I eyeballed the menu again but nothing was striking me. Meanwhile The Hubs put in his order while i struggled.
"You want to leave, don't you?" He asked me. I nodded yes. "But you can stay and eat your meatloaf while it is warm and i can get something after," i offered. "No, I'll just get it to go and you can get something else."
The dude at the register put the nail in the coffin. "This was the last day for ham. It was just a holiday special."
"Of course it is!" I shot back. "First it was the Cosi veggie muffellatta, then DQs butterscotch dip it and now this. Honestly, I don't know why you ever took it off the menu in the menu in the first place. It obviously sells well because you are out of it."
"We ran out hours ago," he said not helping his case.
"See," I said. "This furthers my theory that there is a conspiracy against my uterus. I have a craving for something and it gets swallowed into the black whole of retired menu items. Why now? I don't understand."

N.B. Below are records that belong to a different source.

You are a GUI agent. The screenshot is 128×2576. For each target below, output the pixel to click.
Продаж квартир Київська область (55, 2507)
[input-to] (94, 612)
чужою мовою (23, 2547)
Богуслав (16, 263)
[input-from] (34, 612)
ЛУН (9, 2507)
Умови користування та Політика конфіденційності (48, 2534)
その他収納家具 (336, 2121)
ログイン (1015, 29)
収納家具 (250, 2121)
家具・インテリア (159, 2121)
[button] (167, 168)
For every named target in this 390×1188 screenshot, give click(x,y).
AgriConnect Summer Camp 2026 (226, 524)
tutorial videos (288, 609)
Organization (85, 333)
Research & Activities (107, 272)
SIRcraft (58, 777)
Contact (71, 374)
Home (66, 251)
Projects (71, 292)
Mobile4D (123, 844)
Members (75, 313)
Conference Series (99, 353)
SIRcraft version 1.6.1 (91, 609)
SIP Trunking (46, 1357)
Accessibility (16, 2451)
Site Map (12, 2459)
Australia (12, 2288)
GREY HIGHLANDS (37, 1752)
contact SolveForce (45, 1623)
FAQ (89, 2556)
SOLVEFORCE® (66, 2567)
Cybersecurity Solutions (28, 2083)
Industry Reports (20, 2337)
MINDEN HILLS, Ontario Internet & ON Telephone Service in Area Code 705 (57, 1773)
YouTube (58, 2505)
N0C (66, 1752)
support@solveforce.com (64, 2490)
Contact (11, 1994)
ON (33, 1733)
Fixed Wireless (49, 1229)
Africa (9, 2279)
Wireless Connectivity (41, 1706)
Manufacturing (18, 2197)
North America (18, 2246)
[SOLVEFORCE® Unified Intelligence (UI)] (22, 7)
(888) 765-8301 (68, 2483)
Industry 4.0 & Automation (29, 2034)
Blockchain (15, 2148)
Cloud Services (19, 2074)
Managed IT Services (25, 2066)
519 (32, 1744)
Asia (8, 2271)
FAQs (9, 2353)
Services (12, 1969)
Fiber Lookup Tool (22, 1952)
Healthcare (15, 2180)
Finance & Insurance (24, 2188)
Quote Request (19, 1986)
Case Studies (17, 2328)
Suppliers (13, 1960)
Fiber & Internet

The guy at the register was obviously perplexed by my rant or the term uterus. The Hubs paid for his meatloaf and I stormed out but not before saying I was through with Boston Market until they bring back the ham. Something else my husband hates to hear me say because he knows in a week or two I will be back just like I go back to Cosi and Homegoods and all the other stores I stormed out of over the years. I just need to cool off.